The many scientific possibilities of Webb, however, have been long disrupted by the project’s numerous delays and aborted cancellations. Formal development of a telescope beyond Hubble began in 1989, a year before that mission was launched. Astronomers were aware that Hubble was, from an observational standpoint, not the end but the start of what could be achieved by a space-based observatory.

These plans coalesced into a proposal submitted in 1996 named the Next Generation Space Telescope, which called for an 8 meter diameter telescope that would be launched in 2007 and an estimated budget of $500 million. The original 1996 budget was in reality never going to be met by such an ambitious project, and was set by the 1990s NASA leadership as the agency pushed for “faster, better, cheaper” spacecraft. A far better estimate of the cost was published in 1984 by the Space Science Board, which noted that an infrared observatory built after Hubble would cost about $7 billion in 2006 dollars.

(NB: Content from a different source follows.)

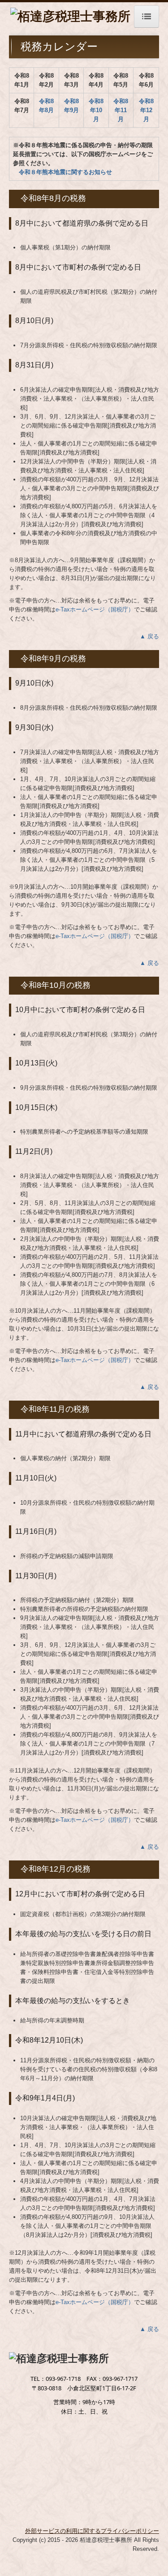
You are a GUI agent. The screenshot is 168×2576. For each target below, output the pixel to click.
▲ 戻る (149, 636)
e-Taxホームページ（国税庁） (95, 609)
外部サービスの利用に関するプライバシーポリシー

The 1984 estimate proved to be fairly accurate. By 2002, NASA’s cost estimate for the project had grown to $2.5 billion, the same year the project was renamed for NASA’s second administrator (1961-68), James E. Webb. That year the size of the mirror was also scaled back, from 8 meters to the current 6.5 meter design. By 2006, the cost had grown to $4.5 billion.

Some of these delays were caused as the science driving the mission developed and became more concrete. A major progress report from that year described the JWST as a “large, cold, infrared-optimized space telescope designed to enable fundamental breakthroughs in our understanding of the formation and evolution of galaxies, stars, and planetary systems.” Now, however, it is understood that the telescope’s capabilities are in fact inadequate to detect the first stars individually, though it is hoped that the first galaxies can be recorded.

Beyond the actual difficulties and costs of building such a complex spacecraft, however, the project also suffered more than a decade of underfunding from both Democratic- and Republican-controlled Congresses. Rather than provide the necessary funding for JWST up front, NASA was only ever barely allocated enough funding to continue the project year by year, causing a snowball effect of additional delays and costs.

This process culminated in 2011, four years after the original launch date, after $3 billion had been spent and three-quarters of the telescope’s hardware was in development. Rather than continue the project, the House of Representatives appropriations committee on Commerce, Justice, and Science moved to cancel the project altogether. It was only saved after an immense outcry, from both the astronomical community and the general public, against the devastating impact on future scientific endeavors.

The total cost of the project is now expected to be about $10 billion.

While the astronomy community has generally supported the JWST, it has drawn criticism because of its immense cost and complexity. The high cost of the telescope has meant that many other projects have been pushed back or canceled as a result. A 2010 Nature article wrote that the JWST was “the telescope that ate astronomy.” The high complexity of the mission means that if anything goes wrong from now until the telescope is deployed, the past 25 years may amount to zero astronomical gain.

That the JWST costs so much, however, is not a true reason to oppose the mission. When Congress proposed to cancel it in 2011, that same body had no issue passing the Obama administration’s $712 billion defense budget. In contrast, the total amount NASA has spent since its inception (adjusted for inflation) is about $650 billion, a quarter of which was spent on the Apollo program that put men on the Moon. The lack of funding in astronomy—and science, health care, education and all other aspects of social life—are dictated above all by the need of American and world capitalism to feed the ever increasing appetite of the stock market and to fuel the drive to war across the globe.

As particle physicist Robert Wilson noted in 1978: “There has never been a French electricity, or a German mechanics, or an American atomic physics. The whole field advances as one big international collaboration, and physics is the same in every country of the world.” Space astronomy is one of the most fundamental demonstrations of this principle.